Text block>
::::::::::
13.Notices. All notices, request, demands and other communications required or permitted hereunder shall be in writing and shall be deemed to have been duly given (or received, as applicable) upon the calendar date when delivered by hand or when mailed by United States certified or registered mail with postage prepaid addressed as follows:
a.If to Executive, to such person or address which Executive has furnished to the Company in writing pursuant to the above.
b.If to the Company, to the attention of the Company’s General Counsel at the address set forth on the signature page of this Agreement or to such other person or address as the Company shall furnish to Executive in writing pursuant to the above.
14.Enforceability. Executive recognizes that irreparable injury may result to the Company, its business and property, and the potential value thereof in the event of a sale or other transfer, if Executive breaches any of the restrictions imposed on Executive by this Agreement, and Executive agrees that if Executive shall engage in any act in violation of such provisions, then the Company shall be entitled, in addition to such other remedies and damages as may be available, to an injunction prohibiting Executive from engaging in any such act.
15.Successors and Assigns. This Agreement shall inure to the benefit of and be binding upon and enforceable by Lands’ End, Inc., its successors, pending assigns and Affiliates, all of which (other than Lands’ End, Inc.) are intended third-party beneficiaries of this Agreement. Executive hereby consents to the assignment of this Agreement to any person or entity, which is a successor to all or substantially all of the Lands’ End business provided such entity assumes the obligation hereunder in writing.
16.Validity. Any invalidity or unenforceability of any provision of this Agreement is not intended to affect the validity or enforceability of any other provision of this Agreement, which the parties intend to be severable and divisible, and to remain in full force and effect to the greatest extent permissible under applicable law.
::::::::::
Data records
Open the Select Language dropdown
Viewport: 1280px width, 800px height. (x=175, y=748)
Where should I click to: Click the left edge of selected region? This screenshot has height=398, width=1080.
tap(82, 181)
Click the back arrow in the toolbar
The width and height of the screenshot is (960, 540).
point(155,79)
::::::::::
What you have to do> Continue the agreement clauses on Lands' End, Inc. and the Executive, starting after the clause on validity.

Written answer>
-13-
17.Choice of Law; Jurisdiction. Except to the extent superseded or preempted by federal U.S. law, the rights and obligations of the parties and the terms of this Agreement shall be governed by and construed in accordance with the domestic laws of the State of Wisconsin, but without regard to the State of Wisconsin’s conflict of laws rules. The parties further agree that the state and federal courts in Madison, Wisconsin, shall have exclusive jurisdiction over any claim which in any way arises out of Executive’s employment with the Company, including but not limited to any claim seeking to enforce the provisions of this Agreement.
18.Section 409A Compliance. To the extent that a payment or benefit under this Agreement is subject to Code Section 409A, it is intended that this Agreement as applied to that payment or benefit comply with or be exempt from the requirements of Code Section 409A, and the Agreement shall be administered and interpreted consistent with this intent. Notwithstanding any provision of this Agreement to the contrary, for purposes of any provision of this Agreement providing for the payment of any amounts or benefits upon or following a termination of employment that are considered deferred compensation under Section 409A, references to Executive’s “termination of employment” (and corollary terms) with the Company shall be construed to refer to Executive’s “separation from service” (within the meaning of Treas. Reg. Section 1.409A-1(h)) with the Company. Whenever payments under this Agreement are to be made in installments, each such installment shall be deemed to be a separate payment for purposes of Section 409A. With respect to any reimbursement or in-kind benefit arrangements of the Company that constitute deferred compensation for purposes of Section 409A, except as otherwise permitted by Section 409A, the following conditions shall be applicable: (i) the amount eligible for reimbursement, or in-kind benefits provided, under any such arrangement in one calendar year may not affect the amount eligible for reimbursement, or in-kind benefits to be provided, under such arrangement in any other calendar year, (ii) any reimbursement must be made on or before the last day of the calendar year following the calendar year in which the expense was incurred, and (iii) the right to reimbursement or in-kind benefits is not subject to liquidation or exchange for another benefit.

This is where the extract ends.